U.S. Women’s National Soccer Team Year-in-Review

Emily Lu, Editor-in-Chief

It’s not uncommon for the world of women’s sports to be masked by the overwhelmingly more popular realm of men’s sports. However one group of women has broken all sorts of barriers and spoken out against this discrimination with their immense success in 2015, the US Women’s National Soccer Team (USWNT).

There’s no doubt critics were quick to fire sexist comments about teams while on their journey to the World Cup this past summer. The constant shadow of female athletes’ lack of talent compared to their gender counterpart loomed around the media; the team was only able to challenge this through the phenomenal play that followed.

The FIFA 2015 Women’s World Cup (WWC) Final proved to be nothing but excitement and pride. With Carli Lloyd’s record breaking fastest World Cup hat trick finished off with a bold strike from midfield – all of which happen within 16 minutes – the result was clear. Winning the World Cup, however, was more than the marvelous feeling of hard work paying off; more than the hoist of a momentous trophy after a fifteen year drought; more than the endorsements, media, and victory tour that followed. It showed everyone just how strong, powerful, and hard-working female athletes could be. Most of all, they were able to use their platform to advocate against gender inequality.

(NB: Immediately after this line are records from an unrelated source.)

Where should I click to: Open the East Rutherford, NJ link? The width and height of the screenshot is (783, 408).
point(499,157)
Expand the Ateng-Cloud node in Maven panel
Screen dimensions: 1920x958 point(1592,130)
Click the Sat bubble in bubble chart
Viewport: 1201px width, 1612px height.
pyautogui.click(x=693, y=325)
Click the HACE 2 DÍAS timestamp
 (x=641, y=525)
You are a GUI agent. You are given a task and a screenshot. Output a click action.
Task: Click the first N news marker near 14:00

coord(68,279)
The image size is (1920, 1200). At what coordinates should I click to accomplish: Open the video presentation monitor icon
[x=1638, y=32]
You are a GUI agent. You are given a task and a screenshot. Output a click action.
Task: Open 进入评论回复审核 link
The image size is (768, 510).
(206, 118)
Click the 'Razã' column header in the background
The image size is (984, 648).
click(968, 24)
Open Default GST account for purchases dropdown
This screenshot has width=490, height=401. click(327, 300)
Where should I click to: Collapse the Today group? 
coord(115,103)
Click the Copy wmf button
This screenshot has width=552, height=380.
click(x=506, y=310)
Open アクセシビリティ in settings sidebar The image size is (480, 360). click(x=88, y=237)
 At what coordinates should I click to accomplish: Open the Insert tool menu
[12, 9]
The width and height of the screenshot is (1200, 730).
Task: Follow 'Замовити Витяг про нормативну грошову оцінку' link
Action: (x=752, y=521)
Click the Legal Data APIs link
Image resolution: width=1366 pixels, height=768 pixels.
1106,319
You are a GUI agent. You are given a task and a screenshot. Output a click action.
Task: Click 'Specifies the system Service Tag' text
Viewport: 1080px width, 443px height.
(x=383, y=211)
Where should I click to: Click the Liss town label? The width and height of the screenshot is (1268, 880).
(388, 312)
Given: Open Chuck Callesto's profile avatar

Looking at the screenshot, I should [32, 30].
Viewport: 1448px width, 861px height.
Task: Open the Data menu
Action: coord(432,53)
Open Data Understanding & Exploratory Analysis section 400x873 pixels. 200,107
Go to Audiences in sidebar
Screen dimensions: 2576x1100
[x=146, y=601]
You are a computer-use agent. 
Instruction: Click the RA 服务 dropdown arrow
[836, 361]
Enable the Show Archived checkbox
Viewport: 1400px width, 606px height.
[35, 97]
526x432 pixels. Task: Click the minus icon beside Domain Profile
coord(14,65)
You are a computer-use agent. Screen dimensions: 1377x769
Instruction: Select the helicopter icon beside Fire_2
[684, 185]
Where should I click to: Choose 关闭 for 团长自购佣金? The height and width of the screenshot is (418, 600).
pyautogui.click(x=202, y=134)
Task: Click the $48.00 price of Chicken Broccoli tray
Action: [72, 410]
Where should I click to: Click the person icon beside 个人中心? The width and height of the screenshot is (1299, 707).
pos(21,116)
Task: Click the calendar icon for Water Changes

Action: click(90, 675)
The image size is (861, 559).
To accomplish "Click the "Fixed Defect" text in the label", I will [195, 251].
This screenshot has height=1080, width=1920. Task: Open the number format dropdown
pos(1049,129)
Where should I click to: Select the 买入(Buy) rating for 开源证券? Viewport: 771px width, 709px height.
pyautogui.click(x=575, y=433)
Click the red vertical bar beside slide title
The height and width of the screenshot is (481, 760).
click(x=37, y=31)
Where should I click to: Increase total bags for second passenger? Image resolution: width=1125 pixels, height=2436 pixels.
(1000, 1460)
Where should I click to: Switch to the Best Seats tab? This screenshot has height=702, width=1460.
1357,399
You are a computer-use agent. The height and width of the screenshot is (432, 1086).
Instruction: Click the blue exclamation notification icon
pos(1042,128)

Other statistics and facts highlight the work of the Gals, a moniker for the team, this year. The WWC Final rang in as the most-watched soccer game in American history. The USWNT was also the first team of all-female athletes to be honored with a ticker-tape parade in New York City, which was accompanied by Mayor Bill de Blasio.

With the attention the team received from their marvelous win, they were able to bring issues out of the dark and into the media. One of these was the astounding sexism the team faced. It’s no secret that FIFA has had a history of unjust treatment for the development of the women’s’ game. The USWNT collected a $2 million prize for their win, a pale figure compared to the $35 million awarded to the German championship men’s team the previous year.

Another huge controversy the women have shed light on is the conflict against turf. Playing on these artificial surfaces is “a nightmare,” as now retired star forward Abby Wambach said. All six of the venues for the WWC tournament were turf; in comparison to the men, well “the men would strike playing on artificial turf,” Wambach notes. With several players suing and signing petitions for the conditions of the fields, FIFA only threatened to punish them. This clear gap in equality is only one of the countless women have to deal with.

The publicity has allowed the Gals to rise as role models for young girls as well. One empowering commercial for Goldiblox, a toy designed for developing interest in engineering in girls, featured a clip of a youngster dressed up as Abby Wambach while promoting “#iLookLikeaWorldChampion”. This tribute to feminism advocates against the hindrance of stereotypes on young girls, preventing them from pursuing their best interests, whether that be a sports star or president.

2015 was a year where the USWNT was able to substantiate and prove just how much strength they possess to the skeptics. But through this, a continued fight for justice has progressed and 2016 will hopefully see results of the battles won.

 

Note from the Editor: It would be irresponsible to neglect the inclusion of USWNT goalie Hope Solo’s domestic violence case. On June 21, 2014, Solo was arrested and charged for a domestic incident involving her nephew and half-sister. The hearings for the case were held in January of 2015, and the judge soon found that Solo could not be held accountable due to a lack of cooperation from the alleged victims. However, prosecutors opened an appeal with the Superior Court of Washington, for which hearings began in early October.

During the original court proceedings, Solo was kept from playing in only one game. This sparked a debate over whether or not there was a double standard in some American professional sports, especially following harsher punishments in incidents of player-initiated domestic violence in the National Football League (NFL), with Connecticut Senator Richard Blumenthal — who had previously criticized the NFL for their latency in punishing player Ray Rice after his own domestic abuse scandal — writing in a letter to the U.S. Soccer President, “Regardless of whether the violence is a man striking a woman, a woman striking a man, or same-sex violence, [d]omestic violence is intolerable particularly for an athlete representing the United States of America on the global stage.”

This incident appears to stand out in stark contrast to the USWNT’s record of promoting equal treatment on the basis of gender, and is more concurrent with the handling of domestic violence that was formerly commonplace in the NFL and is currently making headlines in the National Hockey League (NHL). Depending on how the appeal process goes for the prosecution in Washington, this case could result in scrutiny towards domestic violence similar to that which the NFL received this past season.